Pixel coordinate grounding data:
◇ ◇ ◇ ◇

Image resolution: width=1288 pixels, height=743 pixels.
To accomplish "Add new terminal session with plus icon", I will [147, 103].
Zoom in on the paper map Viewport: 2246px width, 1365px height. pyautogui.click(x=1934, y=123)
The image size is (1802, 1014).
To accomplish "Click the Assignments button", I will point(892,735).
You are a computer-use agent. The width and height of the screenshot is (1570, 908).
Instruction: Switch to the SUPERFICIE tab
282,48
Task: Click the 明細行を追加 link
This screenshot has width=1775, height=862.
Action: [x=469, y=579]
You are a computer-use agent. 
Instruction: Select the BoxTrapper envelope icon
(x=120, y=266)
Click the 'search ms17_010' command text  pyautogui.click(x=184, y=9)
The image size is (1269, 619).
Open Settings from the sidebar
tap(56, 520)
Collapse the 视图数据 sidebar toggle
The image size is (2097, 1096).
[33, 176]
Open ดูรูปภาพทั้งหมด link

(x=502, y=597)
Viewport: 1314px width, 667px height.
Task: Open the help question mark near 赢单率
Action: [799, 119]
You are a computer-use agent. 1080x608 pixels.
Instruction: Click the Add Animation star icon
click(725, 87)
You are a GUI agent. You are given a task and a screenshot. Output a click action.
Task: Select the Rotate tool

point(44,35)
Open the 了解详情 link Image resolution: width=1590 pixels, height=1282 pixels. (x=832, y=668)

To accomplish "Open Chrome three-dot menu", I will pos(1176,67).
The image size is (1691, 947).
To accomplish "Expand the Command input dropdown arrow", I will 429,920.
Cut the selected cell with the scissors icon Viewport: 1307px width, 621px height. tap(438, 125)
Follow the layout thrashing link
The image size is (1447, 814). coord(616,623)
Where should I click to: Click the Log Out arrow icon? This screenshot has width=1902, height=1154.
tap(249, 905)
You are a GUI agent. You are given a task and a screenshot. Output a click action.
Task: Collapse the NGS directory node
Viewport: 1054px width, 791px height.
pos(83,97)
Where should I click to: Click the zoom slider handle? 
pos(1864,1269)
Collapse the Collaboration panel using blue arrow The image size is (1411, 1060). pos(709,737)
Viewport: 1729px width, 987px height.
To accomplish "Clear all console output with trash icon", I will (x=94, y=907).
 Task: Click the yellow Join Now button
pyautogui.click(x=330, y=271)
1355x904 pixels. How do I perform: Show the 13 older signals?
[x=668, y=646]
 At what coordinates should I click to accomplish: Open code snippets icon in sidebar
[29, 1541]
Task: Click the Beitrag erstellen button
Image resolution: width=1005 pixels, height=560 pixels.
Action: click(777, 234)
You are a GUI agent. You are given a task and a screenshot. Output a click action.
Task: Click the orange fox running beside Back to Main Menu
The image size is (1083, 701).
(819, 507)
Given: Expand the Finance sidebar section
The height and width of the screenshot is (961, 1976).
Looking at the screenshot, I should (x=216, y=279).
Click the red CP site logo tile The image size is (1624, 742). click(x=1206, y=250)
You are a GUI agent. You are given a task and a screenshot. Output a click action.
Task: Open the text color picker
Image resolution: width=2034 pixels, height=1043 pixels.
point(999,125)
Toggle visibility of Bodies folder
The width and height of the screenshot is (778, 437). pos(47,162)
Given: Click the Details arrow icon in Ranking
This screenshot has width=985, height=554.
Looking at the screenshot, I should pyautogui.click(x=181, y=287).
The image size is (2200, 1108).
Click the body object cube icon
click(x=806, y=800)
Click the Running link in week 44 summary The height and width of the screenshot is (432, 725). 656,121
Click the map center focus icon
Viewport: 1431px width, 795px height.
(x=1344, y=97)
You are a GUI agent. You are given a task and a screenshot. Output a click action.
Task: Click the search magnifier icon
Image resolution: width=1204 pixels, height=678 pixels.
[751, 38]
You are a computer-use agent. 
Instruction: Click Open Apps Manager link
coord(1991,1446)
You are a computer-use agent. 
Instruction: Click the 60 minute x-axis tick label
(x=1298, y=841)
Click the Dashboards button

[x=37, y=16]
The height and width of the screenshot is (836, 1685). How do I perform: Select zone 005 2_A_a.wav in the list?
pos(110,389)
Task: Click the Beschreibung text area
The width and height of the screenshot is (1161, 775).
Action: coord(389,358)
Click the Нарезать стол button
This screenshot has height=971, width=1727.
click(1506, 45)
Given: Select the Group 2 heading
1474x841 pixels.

◇ ◇ ◇ ◇

• WORK TO BE COMPLETED
A single number is asked for: how many lines in the entries above hold the string "with".

• SOLVED EXERCISE
3